What a wonderful experience, Irene. I don't know if your experience is common, but it is a rare treat to see the one who loves your book enjoying it (and isn't a relative). Thanks for sharing this.
My ideal reader is someone willing to work a little--to figure out what I'm occasionally alluding to, who has some cultural competency. I'm surprised by statements that puzzle people who apparently don't know much about the world we live in, or science, or history, or culture. I know I'm always delighted when I figure out such things, and although my work is certainly not full of them, it's not written for sixth graders either. Sound pretentious? Not meant to be. We read in part to expand our horizons.
I still wonder who my ideal reader is.

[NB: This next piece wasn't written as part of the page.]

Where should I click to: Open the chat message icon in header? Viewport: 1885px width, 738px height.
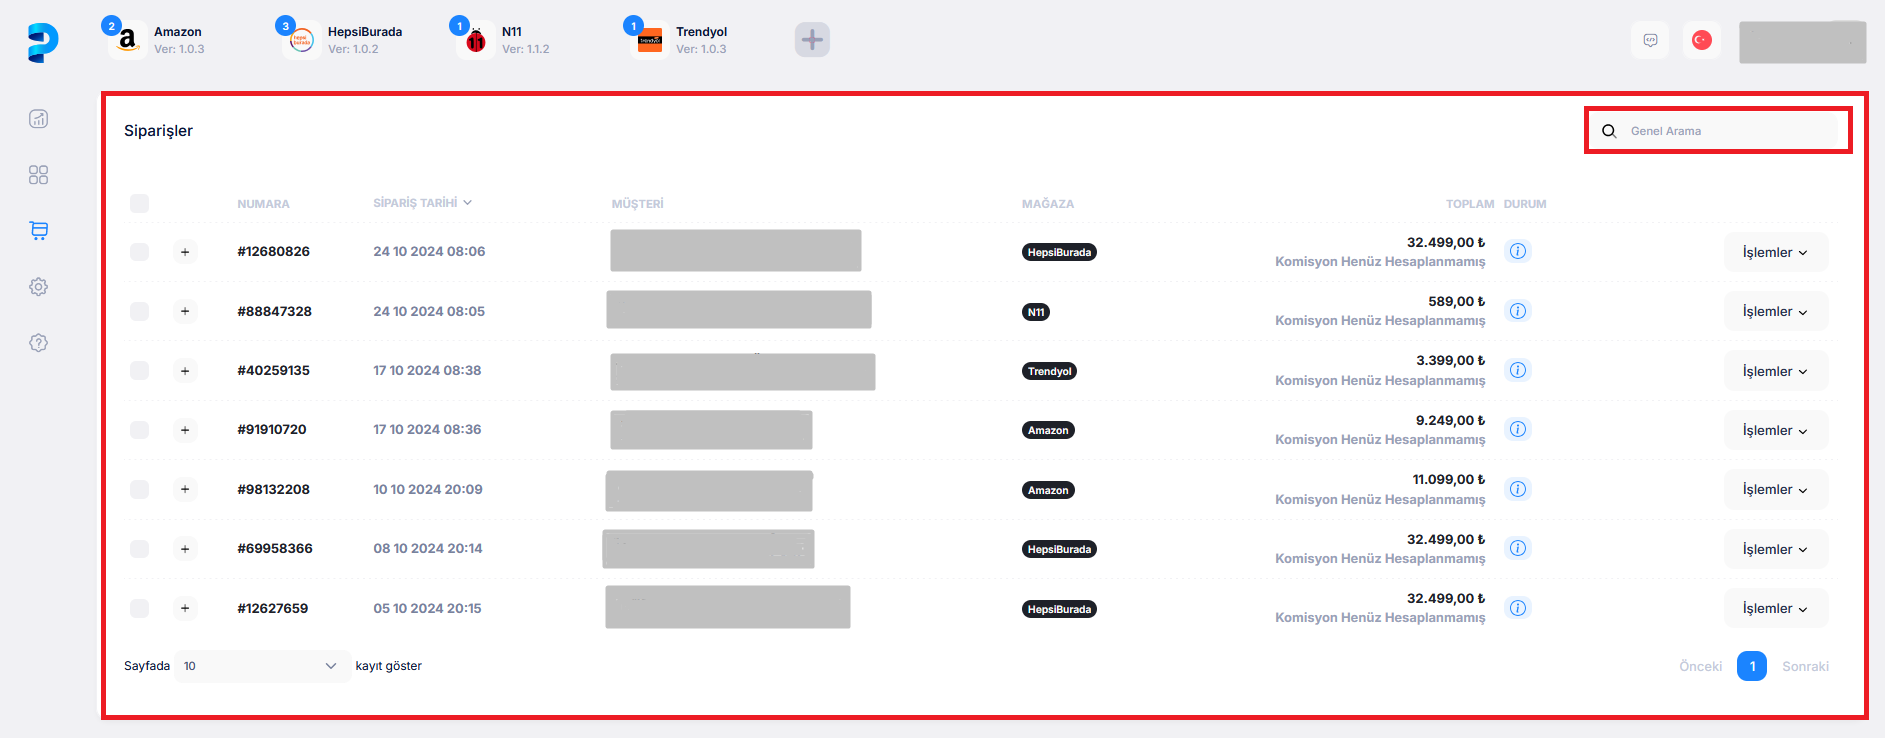(1650, 40)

I recently discovered that most of the time, my children's plays, which are Texas-style spoofs of fairy tales, get produced in places like ND, WI, NY, SD and MN. It's harder to track my short story readers, unless they contact me. In general, I think they are mostly women who appreciate quirky characters (who sometimes curse) and like reading about small town life. Other than that, I have no clue. LOL
bobbi c.
Victoria,
I agree with you completely on the gaps in readers' knowledge and the apparent lack of curiosity. Some of the cultural allusions I include can be explained with a dictionary, but that doesn't seem to occur to anyone. Thank you for describing your intent, and no, I don't think it's pretentious. I expect to be challenged by what I read, not bored. Thanks for adding to the discussion.
Bobbi, the information about your plays is interesting. Something is resonating in other areas. It sounds like you're not worried about writing to a specific ideal reader and neither am I. It feels too limiting. Thanks for commenting.